Georg Büchners „Leonce und Lena“ am Wilhelm-Diess-Gymnasium auf die Bühne gebracht

Mit Sprachwitz, kritischem Blick und viel Herzblut brachte die Theatergruppe des Wilhelm-Diess-Gymnasiums Pocking unter der Leitung von StRin Sarah Adams Georg Büchners „Leonce und Lena“ auf die Bühne – und bewies dabei, wie zeitlos eine Komödie aus dem 19. Jahrhundert sein kann. Die Geschichte zweier junger Adeliger, die – einander unbekannt versprochen – unabhängig voneinander vor der anstehenden Hochzeit flüchten, sich dann zufällig begegnen, verlieben und heiraten, wurde in einer gekürzten und sprachlich modernisierten Fassung inszeniert. Der grundsätzlich satirische Charakter des Stücks blieb dabei erhalten, die Gesellschaftskritik Büchners sowie die Absurdität des höfischen Lebens kamen eindrucksvoll zum Ausdruck. Zudem haben Themen wie Freiheit, Selbstbestimmung und Individualität nichts an Relevanz verloren.
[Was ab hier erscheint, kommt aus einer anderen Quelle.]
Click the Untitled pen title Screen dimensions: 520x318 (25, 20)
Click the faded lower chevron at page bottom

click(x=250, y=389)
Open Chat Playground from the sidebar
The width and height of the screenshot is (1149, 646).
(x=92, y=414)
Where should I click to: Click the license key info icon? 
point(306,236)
Franz-Jonas Kontschitsch übernahm die Rolle des von tiefer Melancholie und existenzieller Langeweile geplagten Prinzen Leonce. Die als Persiflage auf den deutschen kleinstaatlichen Adel der Zeit konzipierte Figur wurde von Kontschitsch mit viel Gespür für Tragikomik und Selbstironie zum Leben erweckt. Seine Seelenverwandte findet er in Prinzessin Lena, überzeugend dargestellt von Amelie Köpf. In Begleitung ihrer Gouvernante (souverän Mia Brodschelm) widersetzt sie sich wie Leonce ihrem vorgezeichneten Weg, muss jedoch angesichts ihrer schmerzenden Füße schnell erkennen, dass die Realität einer wilden Flucht weit weniger romantisch ist als die Vorstellung davon.
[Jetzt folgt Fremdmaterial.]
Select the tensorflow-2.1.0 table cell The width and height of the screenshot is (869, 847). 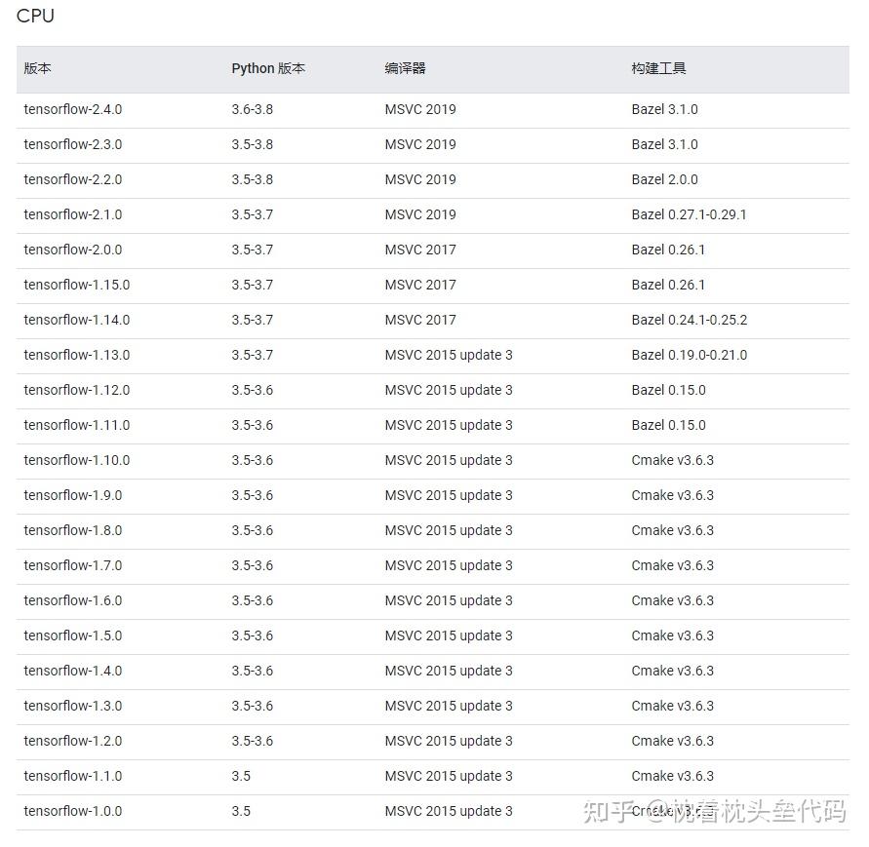pos(72,214)
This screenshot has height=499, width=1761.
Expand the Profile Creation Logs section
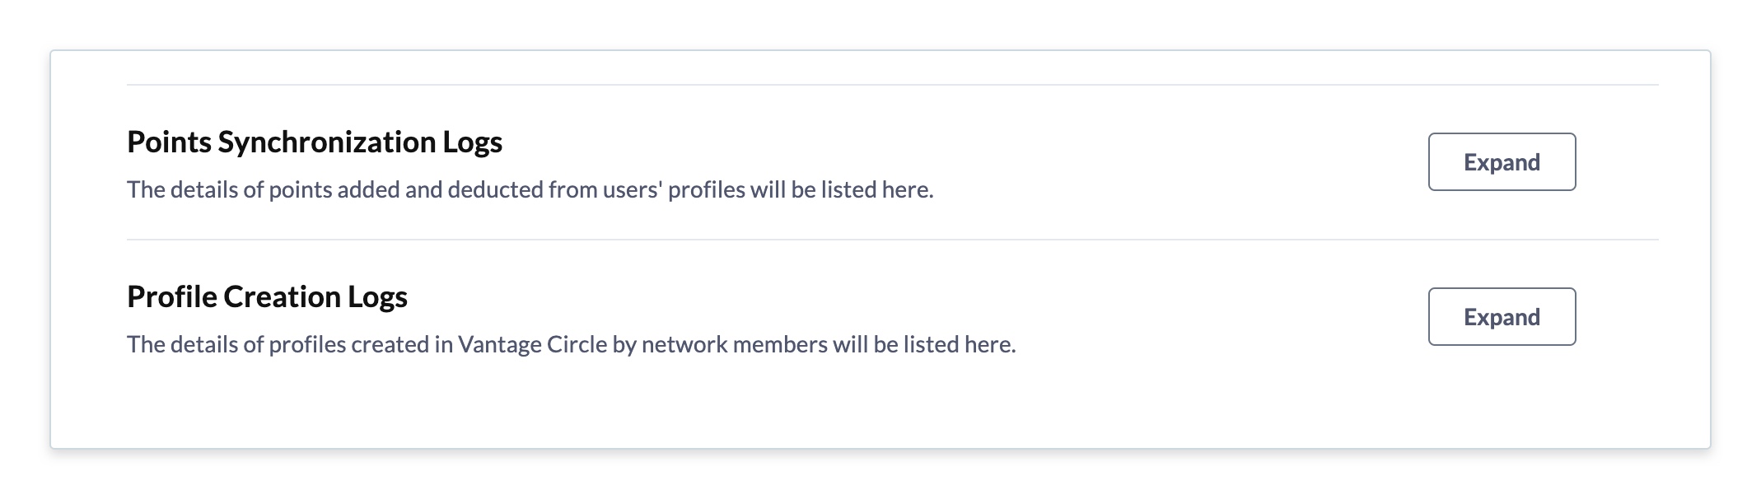click(1501, 317)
Moritz Münzer als Valerio stellte das hedonistisch-komödiantische Gegengewicht zu Kontschitschs endlos seufzendem Prinzen dar: lebensfroh, klug-dreist und schlagfertig mit pointiertem Timing. Seine Szenen waren nicht nur ausgesprochen unterhaltsam, sondern verliehen dem Stück die emotionale Erdung. Auch die weiteren Nebenfiguren, allen voran Noah Auer als König Peter, trugen entscheidend zum Gelingen des Abends bei. Auer spielte den Monarchen mit großer Lust am absurden Detail, eine herrlich groteske Verkörperung höfischer Selbstgefälligkeit.
Die weiteren Rollen – Anna Auer als Geliebte Rosetta sowie Katharina Schmidtner, Sophia-Amelie Obermair, Magdalena Schmid, Isabella Keßler und Isabell Steindl, die die verschiedenen Rollen des königlichen Hofstaates besetzten – fügten sich stimmig in das Gesamtbild ein und bewiesen ihr schauspielerisches Talent. Sie alle brachten das Königreich Popo als ein Sammelsurium bizarrer Figuren und leerer Rituale absolutistischer Selbstherrlichkeit auf die Bühne und machten Büchners beißende Kritik an Machtstrukturen und der Gesellschaftsordnung für das Publikum greifbar. Besonders die direkt ans Publikum gerichtete Zeile „Ihr dürft zumindest die Bratensoße riechen, auch wenn ihr dabei nicht satt werdet“ ließ die Zuschauer spüren, dass da mehr unter der Komödienoberfläche schlummert als bloße Komik.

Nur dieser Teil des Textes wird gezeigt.